[Stored items]
====================

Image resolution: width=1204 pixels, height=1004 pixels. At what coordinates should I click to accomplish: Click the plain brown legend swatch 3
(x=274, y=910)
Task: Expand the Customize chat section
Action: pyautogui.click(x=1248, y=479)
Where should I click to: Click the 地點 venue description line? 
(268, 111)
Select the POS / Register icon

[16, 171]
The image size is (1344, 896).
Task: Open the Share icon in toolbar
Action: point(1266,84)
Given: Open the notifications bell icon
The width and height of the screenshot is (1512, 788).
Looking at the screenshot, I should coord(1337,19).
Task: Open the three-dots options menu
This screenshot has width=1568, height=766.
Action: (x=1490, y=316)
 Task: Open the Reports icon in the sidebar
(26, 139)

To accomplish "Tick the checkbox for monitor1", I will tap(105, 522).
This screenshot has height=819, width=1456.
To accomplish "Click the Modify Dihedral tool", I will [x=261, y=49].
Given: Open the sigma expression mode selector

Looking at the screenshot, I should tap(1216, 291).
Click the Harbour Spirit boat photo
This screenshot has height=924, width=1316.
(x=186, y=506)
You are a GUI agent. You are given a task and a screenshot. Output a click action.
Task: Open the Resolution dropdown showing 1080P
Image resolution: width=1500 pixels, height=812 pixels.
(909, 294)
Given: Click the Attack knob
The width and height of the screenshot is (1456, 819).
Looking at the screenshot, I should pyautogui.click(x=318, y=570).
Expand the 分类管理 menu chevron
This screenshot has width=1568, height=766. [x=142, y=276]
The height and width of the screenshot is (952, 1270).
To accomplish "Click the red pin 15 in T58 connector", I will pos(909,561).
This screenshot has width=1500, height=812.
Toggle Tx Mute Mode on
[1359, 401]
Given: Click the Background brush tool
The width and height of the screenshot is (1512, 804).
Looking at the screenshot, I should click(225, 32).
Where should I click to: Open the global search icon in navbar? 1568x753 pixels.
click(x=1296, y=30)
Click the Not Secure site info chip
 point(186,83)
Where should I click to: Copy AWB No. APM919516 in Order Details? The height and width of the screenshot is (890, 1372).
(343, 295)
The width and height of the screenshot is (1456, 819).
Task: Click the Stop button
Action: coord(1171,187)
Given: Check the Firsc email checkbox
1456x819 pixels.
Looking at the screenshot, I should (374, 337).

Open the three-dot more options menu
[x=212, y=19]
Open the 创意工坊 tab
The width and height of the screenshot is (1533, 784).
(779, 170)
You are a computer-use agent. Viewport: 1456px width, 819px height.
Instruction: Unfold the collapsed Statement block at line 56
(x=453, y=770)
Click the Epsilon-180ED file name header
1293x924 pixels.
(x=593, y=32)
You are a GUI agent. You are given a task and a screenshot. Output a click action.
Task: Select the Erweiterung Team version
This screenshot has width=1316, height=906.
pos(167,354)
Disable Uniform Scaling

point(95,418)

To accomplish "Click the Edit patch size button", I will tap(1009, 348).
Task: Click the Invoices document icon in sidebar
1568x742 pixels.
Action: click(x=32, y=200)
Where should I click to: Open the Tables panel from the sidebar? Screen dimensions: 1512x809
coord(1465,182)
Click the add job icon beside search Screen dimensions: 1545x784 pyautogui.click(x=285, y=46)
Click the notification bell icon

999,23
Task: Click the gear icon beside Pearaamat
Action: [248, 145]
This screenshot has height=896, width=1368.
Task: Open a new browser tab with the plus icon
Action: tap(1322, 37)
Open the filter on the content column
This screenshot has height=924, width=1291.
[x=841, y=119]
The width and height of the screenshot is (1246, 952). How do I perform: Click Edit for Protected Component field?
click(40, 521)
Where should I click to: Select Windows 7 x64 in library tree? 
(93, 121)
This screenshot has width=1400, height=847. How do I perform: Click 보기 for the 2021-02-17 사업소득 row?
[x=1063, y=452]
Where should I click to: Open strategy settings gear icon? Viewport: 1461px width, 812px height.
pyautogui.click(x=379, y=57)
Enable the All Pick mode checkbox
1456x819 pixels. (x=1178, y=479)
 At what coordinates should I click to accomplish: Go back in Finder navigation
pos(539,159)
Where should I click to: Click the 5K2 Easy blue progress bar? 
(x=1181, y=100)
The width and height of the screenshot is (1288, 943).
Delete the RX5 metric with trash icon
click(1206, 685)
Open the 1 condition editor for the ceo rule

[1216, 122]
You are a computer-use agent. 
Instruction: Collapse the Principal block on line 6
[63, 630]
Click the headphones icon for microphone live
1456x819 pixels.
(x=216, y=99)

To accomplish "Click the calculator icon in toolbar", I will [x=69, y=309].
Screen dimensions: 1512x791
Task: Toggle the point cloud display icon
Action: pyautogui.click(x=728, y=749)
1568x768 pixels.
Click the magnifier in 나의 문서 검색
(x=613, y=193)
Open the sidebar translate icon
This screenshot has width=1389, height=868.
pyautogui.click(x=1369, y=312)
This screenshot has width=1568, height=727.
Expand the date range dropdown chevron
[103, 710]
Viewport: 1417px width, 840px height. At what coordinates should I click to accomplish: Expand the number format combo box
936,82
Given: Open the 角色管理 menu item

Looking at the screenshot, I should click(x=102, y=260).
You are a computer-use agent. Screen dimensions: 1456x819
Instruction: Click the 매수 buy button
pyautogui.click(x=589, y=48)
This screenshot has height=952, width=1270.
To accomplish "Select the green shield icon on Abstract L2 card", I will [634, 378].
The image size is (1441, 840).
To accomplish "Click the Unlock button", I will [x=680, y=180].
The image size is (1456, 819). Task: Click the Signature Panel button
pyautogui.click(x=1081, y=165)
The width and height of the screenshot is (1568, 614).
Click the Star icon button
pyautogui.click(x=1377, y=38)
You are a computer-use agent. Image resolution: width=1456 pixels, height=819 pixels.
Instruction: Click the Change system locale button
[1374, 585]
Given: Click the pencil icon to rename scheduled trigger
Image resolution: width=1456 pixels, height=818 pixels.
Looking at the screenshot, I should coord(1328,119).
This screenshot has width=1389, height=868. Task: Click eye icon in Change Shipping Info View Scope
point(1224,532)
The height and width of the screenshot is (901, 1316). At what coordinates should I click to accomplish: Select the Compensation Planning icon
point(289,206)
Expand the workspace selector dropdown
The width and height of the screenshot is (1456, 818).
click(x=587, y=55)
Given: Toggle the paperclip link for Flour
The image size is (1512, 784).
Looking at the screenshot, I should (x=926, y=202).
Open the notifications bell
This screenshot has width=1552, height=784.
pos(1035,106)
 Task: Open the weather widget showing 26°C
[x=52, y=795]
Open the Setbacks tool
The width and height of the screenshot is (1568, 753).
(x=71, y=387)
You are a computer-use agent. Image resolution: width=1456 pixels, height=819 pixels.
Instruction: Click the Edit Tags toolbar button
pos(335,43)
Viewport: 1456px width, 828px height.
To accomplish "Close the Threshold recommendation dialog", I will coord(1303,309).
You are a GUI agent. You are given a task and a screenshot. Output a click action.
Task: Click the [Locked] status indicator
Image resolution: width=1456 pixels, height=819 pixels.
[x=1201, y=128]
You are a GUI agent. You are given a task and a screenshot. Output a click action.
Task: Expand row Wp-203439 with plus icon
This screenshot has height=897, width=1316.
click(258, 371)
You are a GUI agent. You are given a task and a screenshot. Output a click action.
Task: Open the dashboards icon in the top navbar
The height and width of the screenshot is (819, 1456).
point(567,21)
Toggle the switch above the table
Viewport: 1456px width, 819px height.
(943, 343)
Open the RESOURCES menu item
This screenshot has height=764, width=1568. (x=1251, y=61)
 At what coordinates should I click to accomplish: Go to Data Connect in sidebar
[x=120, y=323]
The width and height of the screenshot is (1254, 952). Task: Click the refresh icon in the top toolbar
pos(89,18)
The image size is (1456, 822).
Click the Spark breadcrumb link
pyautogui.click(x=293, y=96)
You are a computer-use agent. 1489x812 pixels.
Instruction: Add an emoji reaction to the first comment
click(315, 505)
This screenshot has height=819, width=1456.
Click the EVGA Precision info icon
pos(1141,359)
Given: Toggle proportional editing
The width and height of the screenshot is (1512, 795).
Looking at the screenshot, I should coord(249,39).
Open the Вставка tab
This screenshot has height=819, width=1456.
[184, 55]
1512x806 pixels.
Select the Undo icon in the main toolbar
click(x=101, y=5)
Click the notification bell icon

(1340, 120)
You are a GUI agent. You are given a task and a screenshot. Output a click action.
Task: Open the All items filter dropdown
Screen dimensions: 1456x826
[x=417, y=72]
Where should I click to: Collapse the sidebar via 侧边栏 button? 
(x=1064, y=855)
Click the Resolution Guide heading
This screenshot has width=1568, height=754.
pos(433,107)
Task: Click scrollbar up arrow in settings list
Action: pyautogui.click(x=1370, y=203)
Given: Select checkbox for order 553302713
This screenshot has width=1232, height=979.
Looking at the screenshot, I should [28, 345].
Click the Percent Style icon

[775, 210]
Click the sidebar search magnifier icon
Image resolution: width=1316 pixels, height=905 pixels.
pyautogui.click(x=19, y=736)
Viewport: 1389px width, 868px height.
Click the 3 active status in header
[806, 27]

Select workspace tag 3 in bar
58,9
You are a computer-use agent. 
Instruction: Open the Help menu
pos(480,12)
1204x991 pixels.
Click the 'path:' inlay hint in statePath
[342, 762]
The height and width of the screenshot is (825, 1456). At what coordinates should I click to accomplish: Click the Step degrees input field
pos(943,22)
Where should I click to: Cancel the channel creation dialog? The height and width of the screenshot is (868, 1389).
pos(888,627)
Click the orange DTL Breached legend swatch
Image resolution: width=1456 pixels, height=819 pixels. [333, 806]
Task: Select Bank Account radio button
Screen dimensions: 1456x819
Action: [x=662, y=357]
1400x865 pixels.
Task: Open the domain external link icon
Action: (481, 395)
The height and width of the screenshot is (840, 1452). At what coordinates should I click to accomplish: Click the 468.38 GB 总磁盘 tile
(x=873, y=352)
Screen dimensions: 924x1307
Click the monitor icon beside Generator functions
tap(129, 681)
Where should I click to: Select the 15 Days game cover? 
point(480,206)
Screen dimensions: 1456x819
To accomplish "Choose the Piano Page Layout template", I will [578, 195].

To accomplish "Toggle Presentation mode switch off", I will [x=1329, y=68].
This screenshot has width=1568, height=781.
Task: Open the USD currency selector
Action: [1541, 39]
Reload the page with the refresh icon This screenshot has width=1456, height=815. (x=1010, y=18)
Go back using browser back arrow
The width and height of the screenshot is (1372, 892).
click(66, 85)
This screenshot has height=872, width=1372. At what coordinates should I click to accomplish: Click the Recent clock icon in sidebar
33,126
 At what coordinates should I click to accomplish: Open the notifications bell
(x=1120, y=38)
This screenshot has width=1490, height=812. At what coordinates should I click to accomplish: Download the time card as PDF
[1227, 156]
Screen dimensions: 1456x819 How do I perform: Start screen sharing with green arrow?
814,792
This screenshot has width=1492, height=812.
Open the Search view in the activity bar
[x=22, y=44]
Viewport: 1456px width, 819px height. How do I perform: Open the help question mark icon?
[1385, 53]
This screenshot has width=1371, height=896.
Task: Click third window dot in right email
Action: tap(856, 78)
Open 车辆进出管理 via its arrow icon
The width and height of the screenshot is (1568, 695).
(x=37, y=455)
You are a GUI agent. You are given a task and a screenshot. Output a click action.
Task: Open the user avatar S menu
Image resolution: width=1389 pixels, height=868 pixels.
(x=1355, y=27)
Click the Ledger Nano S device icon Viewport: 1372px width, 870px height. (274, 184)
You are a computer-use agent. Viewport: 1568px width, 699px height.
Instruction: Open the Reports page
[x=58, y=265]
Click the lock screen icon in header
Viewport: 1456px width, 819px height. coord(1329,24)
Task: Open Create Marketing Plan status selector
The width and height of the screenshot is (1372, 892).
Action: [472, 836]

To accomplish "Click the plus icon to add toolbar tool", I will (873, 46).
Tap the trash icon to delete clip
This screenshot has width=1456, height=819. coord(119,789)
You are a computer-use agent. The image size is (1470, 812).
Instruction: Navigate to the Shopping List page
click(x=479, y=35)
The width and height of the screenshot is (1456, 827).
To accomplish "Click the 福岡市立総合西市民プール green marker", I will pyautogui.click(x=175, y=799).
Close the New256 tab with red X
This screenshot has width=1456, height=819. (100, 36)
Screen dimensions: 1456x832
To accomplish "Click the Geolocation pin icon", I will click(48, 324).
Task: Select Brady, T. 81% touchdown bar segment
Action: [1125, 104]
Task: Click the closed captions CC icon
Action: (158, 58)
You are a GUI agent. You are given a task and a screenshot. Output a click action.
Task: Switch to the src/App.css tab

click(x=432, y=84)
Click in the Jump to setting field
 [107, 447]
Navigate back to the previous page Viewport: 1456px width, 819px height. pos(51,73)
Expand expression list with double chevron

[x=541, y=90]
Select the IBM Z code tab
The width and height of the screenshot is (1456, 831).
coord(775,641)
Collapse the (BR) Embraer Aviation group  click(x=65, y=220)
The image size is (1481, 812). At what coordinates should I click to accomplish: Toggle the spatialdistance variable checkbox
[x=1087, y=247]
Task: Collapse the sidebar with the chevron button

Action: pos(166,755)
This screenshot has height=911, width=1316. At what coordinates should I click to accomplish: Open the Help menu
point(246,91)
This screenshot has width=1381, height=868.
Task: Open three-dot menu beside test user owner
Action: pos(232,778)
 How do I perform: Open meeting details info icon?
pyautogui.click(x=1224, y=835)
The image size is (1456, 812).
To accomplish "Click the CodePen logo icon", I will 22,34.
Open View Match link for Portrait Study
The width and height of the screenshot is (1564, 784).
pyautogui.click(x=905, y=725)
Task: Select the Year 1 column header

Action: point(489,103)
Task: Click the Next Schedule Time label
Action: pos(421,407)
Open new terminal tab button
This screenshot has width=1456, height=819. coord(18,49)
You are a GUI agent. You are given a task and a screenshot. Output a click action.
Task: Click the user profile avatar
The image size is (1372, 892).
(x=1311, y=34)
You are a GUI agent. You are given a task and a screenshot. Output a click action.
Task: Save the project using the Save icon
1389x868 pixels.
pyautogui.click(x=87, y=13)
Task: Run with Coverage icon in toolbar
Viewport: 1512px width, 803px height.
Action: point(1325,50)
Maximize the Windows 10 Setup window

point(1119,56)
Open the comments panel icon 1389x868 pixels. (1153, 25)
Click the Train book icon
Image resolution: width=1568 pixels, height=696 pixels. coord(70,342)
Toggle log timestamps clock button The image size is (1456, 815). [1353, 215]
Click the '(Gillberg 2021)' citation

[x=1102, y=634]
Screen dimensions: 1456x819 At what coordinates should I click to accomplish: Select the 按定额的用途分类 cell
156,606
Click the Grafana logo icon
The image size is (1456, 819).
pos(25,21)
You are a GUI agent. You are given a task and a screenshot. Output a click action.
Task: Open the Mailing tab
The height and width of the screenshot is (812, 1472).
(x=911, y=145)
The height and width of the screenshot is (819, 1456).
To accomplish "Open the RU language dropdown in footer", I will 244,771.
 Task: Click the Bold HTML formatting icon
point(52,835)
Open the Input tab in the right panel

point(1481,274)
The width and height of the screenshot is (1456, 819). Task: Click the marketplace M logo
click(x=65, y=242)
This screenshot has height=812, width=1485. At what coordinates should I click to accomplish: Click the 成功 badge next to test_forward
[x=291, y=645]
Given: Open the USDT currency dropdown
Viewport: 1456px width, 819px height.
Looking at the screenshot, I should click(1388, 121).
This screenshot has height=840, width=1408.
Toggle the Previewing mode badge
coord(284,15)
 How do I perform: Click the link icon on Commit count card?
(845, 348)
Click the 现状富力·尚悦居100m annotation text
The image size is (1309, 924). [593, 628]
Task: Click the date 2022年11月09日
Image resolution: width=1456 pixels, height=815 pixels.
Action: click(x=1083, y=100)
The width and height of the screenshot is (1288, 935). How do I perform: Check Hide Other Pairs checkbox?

====================

__How to complete this task__. The expected answer is a copy of every line in the entries that holds the word "using".

__Response area__.
Go back using browser back arrow
Task: Save the project using the Save icon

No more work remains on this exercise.